» **Exercise prompt**:
Could you give back every entry below exactly, with the pictures dropped?

» **Information supplied**:
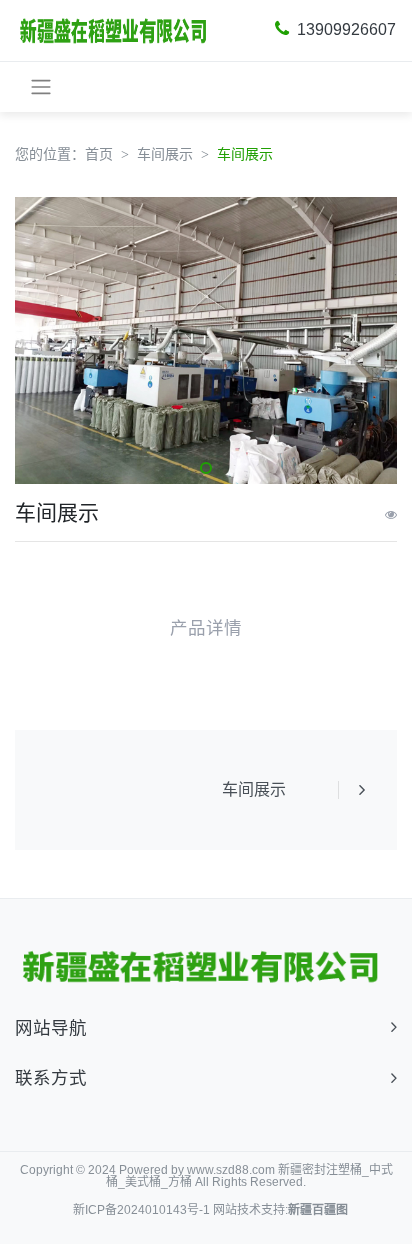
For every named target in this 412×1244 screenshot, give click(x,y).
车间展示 (165, 154)
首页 (99, 154)
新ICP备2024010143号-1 (141, 1210)
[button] (206, 468)
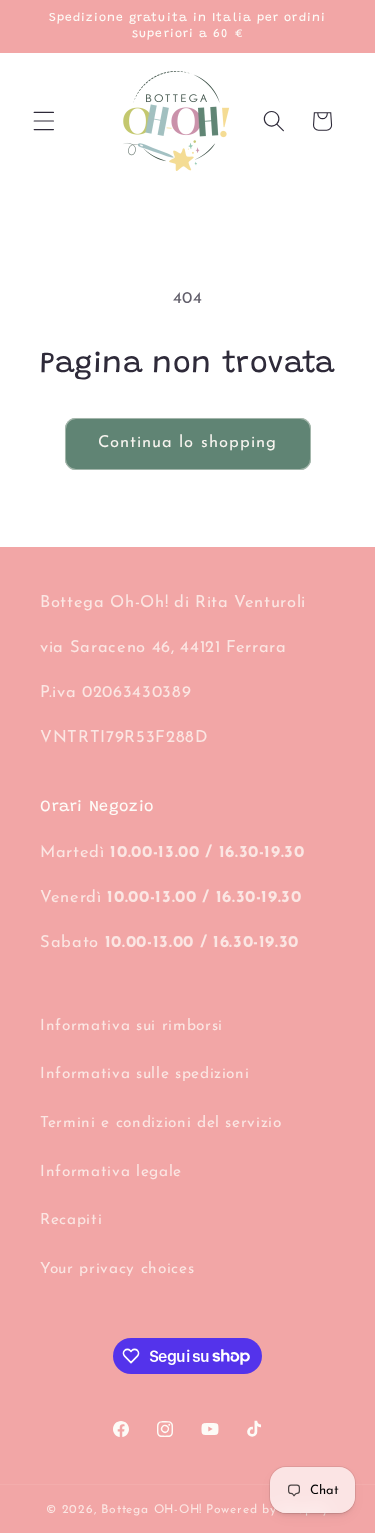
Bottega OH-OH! (151, 1510)
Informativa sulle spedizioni (144, 1074)
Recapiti (71, 1220)
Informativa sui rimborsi (131, 1026)
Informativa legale (111, 1172)
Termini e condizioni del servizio (161, 1123)
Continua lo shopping (188, 443)
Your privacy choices (117, 1269)
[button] (44, 121)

» **Written solution**:
For every named target in this 412×1244 screenshot, give click(x,y).
车间展示 (165, 154)
首页 (99, 154)
新ICP备2024010143号-1 (141, 1210)
[button] (206, 468)
Bottega OH-OH! (151, 1510)
Informativa sulle spedizioni (144, 1074)
Recapiti (71, 1220)
Informativa sui rimborsi (131, 1026)
Informativa legale (111, 1172)
Termini e condizioni del servizio (161, 1123)
Continua lo shopping (188, 443)
Your privacy choices (117, 1269)
[button] (44, 121)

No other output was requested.